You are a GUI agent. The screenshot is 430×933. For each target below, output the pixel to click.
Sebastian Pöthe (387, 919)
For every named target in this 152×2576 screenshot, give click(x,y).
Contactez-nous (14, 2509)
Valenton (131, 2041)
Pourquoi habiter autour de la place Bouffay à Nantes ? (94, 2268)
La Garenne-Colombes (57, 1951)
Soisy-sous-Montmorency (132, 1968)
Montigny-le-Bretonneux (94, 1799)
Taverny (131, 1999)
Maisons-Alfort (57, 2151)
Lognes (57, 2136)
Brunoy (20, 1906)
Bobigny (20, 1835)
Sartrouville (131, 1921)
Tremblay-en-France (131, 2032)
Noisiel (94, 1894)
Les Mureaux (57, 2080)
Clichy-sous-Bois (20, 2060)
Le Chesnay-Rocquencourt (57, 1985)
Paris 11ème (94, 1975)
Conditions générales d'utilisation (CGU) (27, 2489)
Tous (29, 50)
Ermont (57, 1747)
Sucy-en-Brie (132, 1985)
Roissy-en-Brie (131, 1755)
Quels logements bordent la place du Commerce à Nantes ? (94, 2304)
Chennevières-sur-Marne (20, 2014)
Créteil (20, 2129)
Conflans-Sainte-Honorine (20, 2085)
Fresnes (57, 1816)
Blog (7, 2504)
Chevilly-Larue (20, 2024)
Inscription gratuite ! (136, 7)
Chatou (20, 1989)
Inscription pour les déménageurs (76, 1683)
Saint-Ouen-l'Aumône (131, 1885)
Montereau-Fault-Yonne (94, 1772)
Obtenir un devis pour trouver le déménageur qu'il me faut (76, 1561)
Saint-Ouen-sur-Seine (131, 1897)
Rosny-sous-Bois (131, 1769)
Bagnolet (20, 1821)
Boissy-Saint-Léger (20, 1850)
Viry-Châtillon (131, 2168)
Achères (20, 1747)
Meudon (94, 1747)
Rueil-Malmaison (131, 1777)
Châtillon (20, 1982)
____________
▸ Work to complete
Go through the material above and output exactly the lines from the one containing "Soisy-sous-Montmorency (132, 1968)" through the one containing "Quels logements bordent".

▸ Answer section
Soisy-sous-Montmorency (132, 1968)
Montigny-le-Bretonneux (94, 1799)
Taverny (131, 1999)
Maisons-Alfort (57, 2151)
Lognes (57, 2136)
Brunoy (20, 1906)
Bobigny (20, 1835)
Sartrouville (131, 1921)
Tremblay-en-France (131, 2032)
Noisiel (94, 1894)
Les Mureaux (57, 2080)
Clichy-sous-Bois (20, 2060)
Le Chesnay-Rocquencourt (57, 1985)
Paris 11ème (94, 1975)
Conditions générales d'utilisation (CGU) (27, 2489)
Tous (29, 50)
Ermont (57, 1747)
Sucy-en-Brie (132, 1985)
Roissy-en-Brie (131, 1755)
Quels logements bordent la place du Commerce à Nantes ? (94, 2304)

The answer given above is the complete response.